▸ PROBLEM REQUIREMENTS: With the pictures left out, restate exactly the part below that opens with the line containing "550x893 pixels." and closes with the line containing "Open the bottom XYZ Lists (7) folder dropdown".

▸ GIVEN RECORDS:
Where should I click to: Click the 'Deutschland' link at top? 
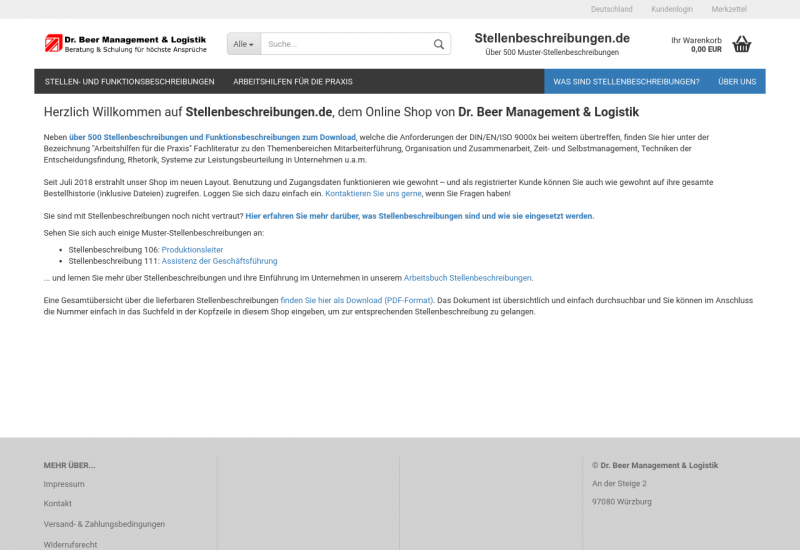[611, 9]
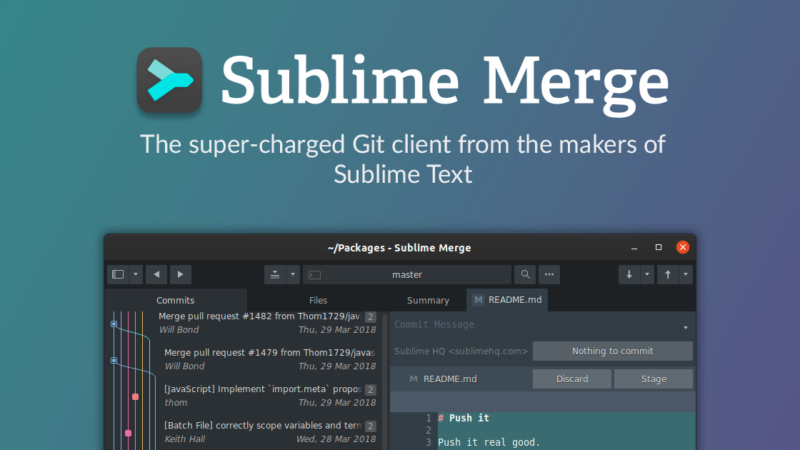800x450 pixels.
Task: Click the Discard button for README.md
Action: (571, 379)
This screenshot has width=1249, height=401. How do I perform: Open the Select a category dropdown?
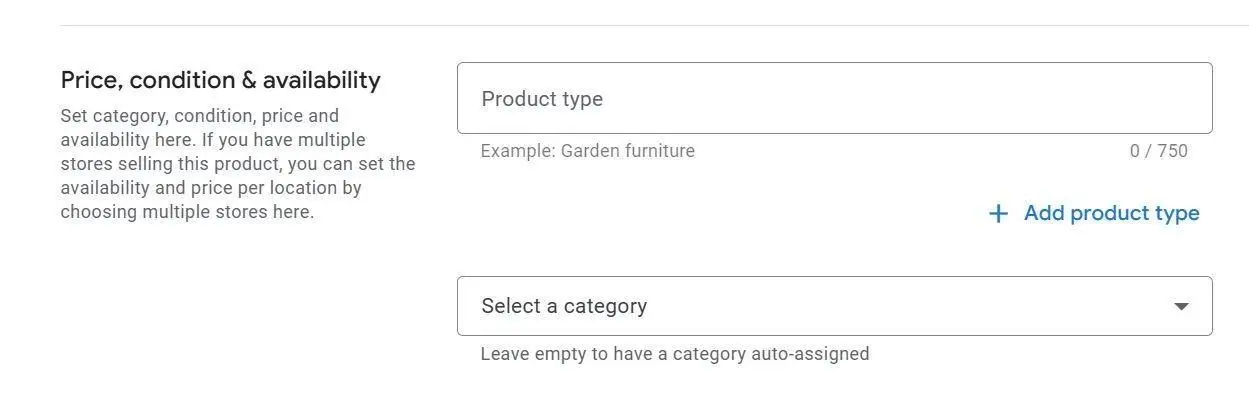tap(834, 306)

---

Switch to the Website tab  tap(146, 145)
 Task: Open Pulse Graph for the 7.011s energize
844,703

* * *

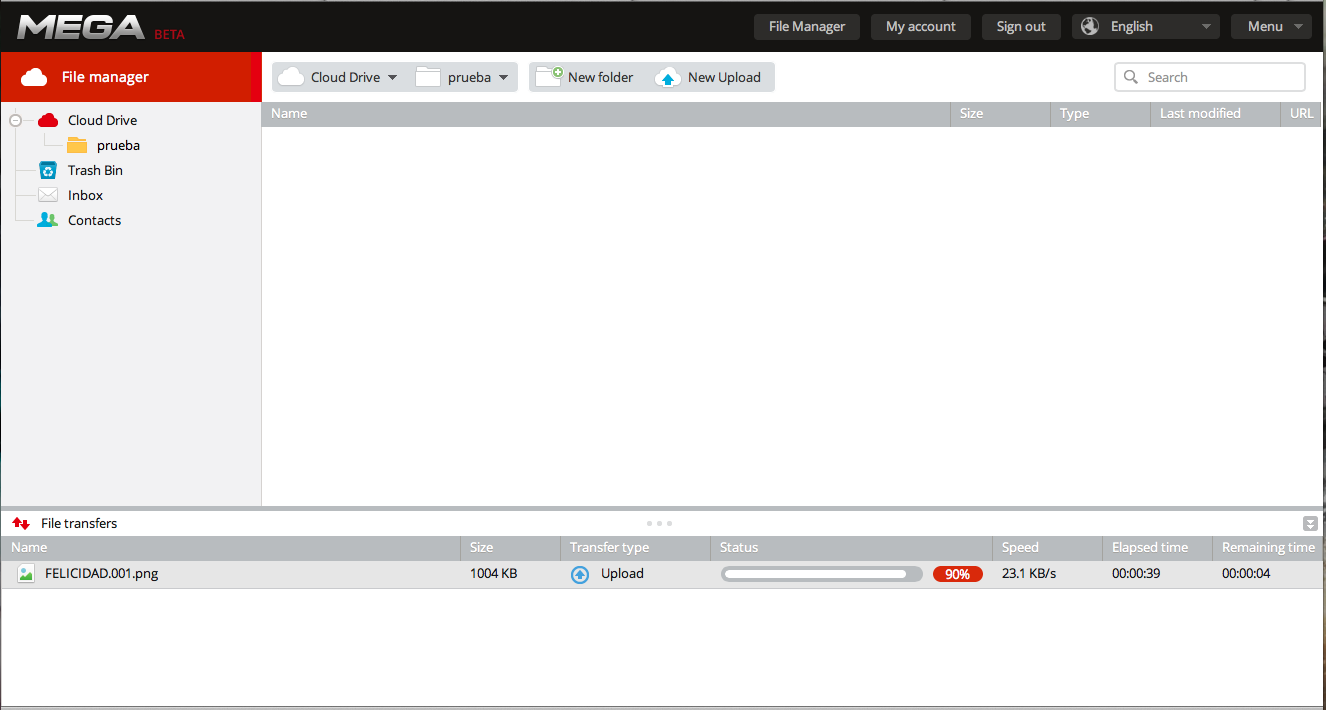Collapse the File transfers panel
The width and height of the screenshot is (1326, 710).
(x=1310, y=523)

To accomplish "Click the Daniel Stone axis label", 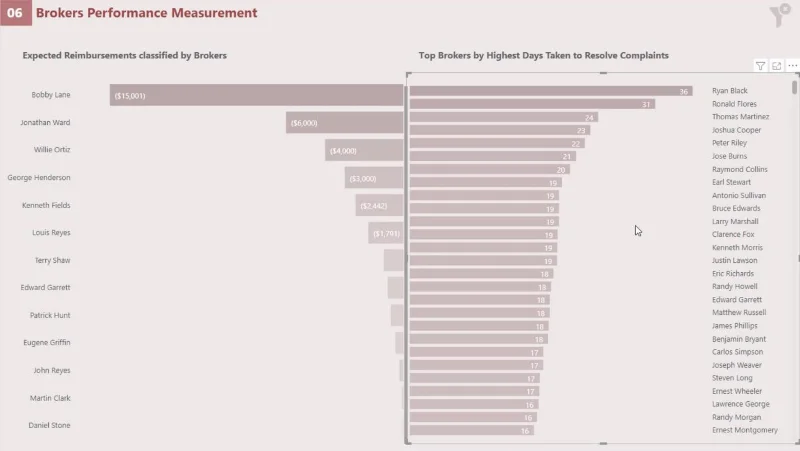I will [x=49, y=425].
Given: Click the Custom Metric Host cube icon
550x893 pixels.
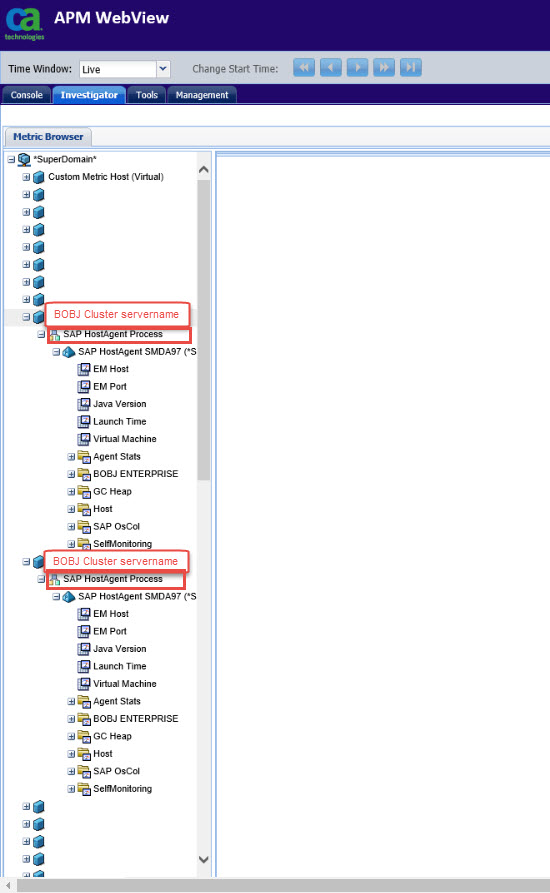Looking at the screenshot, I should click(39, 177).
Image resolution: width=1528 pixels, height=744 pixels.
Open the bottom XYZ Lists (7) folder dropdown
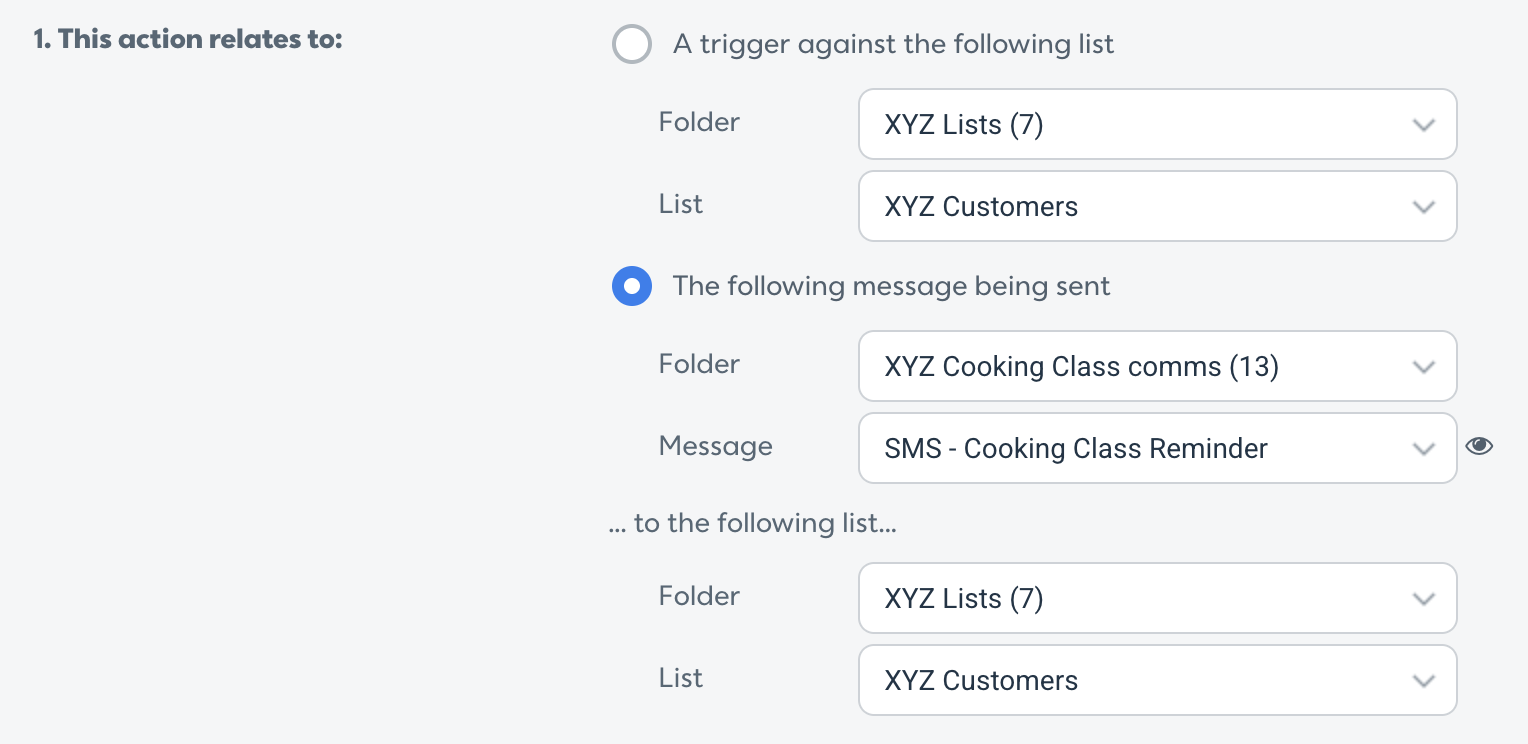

▸ TASK ANSWER:
550x893 pixels.
Looking at the screenshot, I should click(39, 177).
Image resolution: width=1528 pixels, height=744 pixels.
Open the bottom XYZ Lists (7) folder dropdown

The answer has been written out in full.